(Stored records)
* * *
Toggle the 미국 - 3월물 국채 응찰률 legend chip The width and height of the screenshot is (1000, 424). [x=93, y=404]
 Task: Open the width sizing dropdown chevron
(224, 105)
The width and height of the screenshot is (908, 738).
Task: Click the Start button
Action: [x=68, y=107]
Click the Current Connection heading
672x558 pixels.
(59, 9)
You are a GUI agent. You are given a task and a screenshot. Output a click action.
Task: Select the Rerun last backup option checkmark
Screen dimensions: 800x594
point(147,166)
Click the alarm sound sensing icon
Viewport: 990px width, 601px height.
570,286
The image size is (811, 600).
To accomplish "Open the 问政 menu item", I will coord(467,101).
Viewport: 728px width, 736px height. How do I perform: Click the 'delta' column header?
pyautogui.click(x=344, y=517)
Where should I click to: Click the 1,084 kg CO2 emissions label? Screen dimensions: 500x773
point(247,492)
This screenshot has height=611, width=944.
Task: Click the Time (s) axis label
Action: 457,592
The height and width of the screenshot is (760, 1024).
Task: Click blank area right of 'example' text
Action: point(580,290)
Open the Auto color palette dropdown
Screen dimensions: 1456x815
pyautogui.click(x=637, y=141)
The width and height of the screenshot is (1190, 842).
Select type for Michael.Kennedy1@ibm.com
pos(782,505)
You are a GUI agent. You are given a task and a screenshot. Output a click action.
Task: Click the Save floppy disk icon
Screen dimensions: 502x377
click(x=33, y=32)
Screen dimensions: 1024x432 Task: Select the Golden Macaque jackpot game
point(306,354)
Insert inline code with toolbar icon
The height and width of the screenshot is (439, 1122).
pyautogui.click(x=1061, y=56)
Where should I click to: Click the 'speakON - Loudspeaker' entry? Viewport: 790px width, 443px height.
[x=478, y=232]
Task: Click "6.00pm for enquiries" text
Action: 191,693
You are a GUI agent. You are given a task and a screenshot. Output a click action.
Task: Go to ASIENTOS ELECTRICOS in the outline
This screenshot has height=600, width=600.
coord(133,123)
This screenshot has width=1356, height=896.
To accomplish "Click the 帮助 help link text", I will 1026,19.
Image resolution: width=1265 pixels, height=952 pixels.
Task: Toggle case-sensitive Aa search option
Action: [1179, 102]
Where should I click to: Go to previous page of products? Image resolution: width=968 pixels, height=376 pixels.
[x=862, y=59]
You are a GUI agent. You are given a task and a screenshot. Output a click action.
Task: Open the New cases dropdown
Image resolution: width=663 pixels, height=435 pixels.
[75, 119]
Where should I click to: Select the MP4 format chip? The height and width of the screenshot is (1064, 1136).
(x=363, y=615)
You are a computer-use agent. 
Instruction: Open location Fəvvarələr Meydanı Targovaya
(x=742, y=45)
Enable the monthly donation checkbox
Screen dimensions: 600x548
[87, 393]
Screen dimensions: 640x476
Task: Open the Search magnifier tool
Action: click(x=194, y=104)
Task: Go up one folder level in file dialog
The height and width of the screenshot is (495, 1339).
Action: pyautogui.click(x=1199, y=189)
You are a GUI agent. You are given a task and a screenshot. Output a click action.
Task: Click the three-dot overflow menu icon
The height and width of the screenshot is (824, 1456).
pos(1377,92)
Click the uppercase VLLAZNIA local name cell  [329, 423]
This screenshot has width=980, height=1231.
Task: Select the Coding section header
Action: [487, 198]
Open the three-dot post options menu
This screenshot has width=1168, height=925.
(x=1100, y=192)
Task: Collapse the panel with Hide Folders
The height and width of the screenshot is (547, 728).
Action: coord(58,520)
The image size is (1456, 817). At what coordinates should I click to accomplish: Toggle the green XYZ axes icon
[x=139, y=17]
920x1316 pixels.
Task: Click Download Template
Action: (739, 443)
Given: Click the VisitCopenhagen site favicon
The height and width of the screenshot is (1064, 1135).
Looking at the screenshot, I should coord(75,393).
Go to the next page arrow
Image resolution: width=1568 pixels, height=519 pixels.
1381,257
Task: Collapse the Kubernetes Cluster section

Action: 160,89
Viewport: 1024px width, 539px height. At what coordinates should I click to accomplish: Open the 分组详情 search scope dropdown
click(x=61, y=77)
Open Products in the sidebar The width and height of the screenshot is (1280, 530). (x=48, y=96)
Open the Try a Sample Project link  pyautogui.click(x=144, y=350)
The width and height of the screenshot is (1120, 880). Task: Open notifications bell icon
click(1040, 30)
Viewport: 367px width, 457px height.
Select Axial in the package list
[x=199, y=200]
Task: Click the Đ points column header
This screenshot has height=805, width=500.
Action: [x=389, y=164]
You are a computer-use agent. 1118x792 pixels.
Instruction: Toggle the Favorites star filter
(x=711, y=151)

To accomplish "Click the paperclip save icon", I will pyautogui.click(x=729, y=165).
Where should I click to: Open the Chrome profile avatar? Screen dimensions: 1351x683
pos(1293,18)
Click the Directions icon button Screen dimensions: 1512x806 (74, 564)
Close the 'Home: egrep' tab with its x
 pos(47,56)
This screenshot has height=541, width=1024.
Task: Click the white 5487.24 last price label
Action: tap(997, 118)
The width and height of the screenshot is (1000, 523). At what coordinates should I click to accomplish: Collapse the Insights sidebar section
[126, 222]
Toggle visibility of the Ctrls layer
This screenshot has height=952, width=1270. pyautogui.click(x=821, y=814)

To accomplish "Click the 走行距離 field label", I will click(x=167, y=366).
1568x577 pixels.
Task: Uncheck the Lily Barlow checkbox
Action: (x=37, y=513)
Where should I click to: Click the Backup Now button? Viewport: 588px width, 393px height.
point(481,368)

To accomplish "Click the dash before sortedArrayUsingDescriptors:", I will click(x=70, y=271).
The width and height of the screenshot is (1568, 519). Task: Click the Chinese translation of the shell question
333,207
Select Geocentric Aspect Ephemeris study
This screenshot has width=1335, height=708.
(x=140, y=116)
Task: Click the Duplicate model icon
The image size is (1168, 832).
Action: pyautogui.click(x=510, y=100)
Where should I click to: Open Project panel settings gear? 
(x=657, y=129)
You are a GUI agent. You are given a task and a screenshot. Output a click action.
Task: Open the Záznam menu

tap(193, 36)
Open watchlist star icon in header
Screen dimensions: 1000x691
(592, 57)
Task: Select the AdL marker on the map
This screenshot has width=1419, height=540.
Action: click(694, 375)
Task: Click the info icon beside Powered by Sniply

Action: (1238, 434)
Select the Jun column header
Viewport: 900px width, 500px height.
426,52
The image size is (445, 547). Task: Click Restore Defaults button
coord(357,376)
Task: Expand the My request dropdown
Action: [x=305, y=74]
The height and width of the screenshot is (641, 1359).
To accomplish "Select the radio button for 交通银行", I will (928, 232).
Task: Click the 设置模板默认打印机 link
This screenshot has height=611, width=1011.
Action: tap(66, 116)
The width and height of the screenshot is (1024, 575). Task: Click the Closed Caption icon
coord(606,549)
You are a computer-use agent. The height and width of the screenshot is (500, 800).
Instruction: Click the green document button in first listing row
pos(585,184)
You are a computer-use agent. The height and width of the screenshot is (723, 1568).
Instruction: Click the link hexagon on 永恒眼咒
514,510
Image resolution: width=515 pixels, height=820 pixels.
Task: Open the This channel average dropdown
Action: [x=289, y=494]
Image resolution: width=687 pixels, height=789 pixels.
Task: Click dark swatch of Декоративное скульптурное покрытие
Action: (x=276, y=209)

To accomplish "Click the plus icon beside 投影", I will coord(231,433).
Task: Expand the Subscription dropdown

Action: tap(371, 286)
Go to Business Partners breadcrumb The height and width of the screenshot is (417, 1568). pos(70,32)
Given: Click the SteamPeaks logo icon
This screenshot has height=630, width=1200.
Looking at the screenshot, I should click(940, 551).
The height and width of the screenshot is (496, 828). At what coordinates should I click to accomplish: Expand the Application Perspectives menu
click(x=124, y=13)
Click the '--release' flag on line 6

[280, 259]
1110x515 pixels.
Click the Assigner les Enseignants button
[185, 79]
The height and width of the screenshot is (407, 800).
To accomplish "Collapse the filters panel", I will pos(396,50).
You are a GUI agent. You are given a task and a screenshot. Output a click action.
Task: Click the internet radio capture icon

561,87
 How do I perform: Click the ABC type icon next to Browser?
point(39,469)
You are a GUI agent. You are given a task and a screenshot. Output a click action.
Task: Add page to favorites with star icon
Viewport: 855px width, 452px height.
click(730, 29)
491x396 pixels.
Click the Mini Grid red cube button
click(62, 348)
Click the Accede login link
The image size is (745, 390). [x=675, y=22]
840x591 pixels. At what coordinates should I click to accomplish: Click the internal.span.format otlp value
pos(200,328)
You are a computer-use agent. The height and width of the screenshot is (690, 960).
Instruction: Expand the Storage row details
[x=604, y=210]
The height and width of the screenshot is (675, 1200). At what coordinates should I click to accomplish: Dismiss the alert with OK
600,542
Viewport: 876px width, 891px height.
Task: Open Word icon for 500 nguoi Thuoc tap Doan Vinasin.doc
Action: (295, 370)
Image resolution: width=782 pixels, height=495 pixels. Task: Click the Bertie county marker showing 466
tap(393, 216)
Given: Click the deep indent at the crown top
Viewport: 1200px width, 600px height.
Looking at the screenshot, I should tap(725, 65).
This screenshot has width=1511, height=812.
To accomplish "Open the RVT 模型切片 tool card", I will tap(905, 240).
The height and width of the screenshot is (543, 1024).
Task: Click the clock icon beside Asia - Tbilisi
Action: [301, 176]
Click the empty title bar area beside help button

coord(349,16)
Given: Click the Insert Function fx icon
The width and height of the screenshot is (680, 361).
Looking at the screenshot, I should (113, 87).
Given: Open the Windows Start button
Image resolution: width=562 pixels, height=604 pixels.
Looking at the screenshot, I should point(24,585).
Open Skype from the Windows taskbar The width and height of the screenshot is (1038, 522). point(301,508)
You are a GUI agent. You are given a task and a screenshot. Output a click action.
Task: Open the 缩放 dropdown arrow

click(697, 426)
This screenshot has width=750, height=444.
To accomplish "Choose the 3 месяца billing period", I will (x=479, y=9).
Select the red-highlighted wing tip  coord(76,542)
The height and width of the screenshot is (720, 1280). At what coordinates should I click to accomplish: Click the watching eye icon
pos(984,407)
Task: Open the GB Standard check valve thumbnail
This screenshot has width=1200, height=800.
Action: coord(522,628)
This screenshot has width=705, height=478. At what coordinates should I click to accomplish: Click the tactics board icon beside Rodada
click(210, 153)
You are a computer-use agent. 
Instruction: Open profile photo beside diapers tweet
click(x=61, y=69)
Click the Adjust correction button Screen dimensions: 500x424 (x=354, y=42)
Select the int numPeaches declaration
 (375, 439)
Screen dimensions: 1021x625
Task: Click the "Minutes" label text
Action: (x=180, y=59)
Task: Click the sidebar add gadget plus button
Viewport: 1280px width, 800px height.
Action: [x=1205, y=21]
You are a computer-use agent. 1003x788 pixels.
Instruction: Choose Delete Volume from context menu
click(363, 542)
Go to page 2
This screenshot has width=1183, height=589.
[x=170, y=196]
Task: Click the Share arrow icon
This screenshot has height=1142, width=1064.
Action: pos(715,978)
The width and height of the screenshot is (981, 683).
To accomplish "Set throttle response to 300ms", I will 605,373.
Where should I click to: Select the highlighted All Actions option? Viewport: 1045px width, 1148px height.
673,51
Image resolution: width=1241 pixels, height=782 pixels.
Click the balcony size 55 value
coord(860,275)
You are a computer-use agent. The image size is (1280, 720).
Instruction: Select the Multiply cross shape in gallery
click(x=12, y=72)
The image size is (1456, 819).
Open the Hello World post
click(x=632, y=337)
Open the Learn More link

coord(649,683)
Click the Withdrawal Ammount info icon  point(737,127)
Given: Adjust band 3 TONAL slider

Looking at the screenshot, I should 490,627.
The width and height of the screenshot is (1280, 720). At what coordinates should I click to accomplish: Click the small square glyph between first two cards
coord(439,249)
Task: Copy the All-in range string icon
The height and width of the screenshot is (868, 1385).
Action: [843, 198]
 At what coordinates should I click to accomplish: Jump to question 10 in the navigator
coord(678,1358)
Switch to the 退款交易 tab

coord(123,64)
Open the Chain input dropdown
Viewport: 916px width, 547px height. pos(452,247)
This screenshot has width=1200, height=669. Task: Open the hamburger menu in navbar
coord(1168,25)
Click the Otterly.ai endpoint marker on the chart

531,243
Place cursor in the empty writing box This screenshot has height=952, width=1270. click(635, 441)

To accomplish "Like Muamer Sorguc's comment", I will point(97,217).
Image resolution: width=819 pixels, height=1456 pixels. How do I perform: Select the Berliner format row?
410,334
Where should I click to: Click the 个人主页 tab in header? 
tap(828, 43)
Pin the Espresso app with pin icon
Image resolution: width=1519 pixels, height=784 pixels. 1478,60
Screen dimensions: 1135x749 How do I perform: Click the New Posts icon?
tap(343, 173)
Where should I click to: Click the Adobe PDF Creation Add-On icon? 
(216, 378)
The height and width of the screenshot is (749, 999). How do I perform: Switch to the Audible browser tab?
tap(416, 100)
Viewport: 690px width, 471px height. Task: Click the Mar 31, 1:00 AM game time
* * *
Across the entries above, find each line with the word "three" and please copy it out.

### RESPONSE BOX
Task: Click the three-dot overflow menu icon
Open the three-dot post options menu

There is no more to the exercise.